**Excerpted data:**
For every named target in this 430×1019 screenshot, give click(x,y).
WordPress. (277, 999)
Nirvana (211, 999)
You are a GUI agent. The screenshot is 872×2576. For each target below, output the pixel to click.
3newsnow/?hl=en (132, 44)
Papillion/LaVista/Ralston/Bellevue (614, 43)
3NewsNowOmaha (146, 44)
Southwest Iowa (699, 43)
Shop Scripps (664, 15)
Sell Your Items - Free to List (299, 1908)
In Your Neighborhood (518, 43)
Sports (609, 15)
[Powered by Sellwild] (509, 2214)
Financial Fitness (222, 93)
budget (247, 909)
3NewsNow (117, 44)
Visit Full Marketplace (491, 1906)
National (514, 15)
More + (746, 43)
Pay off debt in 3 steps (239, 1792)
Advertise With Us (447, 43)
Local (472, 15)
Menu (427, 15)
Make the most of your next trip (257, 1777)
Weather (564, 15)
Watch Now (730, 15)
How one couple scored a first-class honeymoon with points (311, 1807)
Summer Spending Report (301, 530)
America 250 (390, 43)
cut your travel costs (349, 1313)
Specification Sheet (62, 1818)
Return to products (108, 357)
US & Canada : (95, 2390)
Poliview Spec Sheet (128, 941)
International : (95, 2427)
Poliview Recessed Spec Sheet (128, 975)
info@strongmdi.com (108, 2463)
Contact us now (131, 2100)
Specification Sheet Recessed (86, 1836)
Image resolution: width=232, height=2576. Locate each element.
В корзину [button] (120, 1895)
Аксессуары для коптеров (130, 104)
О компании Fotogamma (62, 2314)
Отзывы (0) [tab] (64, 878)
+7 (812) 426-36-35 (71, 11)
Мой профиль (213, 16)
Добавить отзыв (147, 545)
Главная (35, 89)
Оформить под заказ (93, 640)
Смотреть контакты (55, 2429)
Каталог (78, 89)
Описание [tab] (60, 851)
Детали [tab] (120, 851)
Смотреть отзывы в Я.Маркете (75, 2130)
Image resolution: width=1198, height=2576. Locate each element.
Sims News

**Aim of the exercise:** The answer must be a single number: how many lines of the entries contain "each".

**Answer to this problem:** 3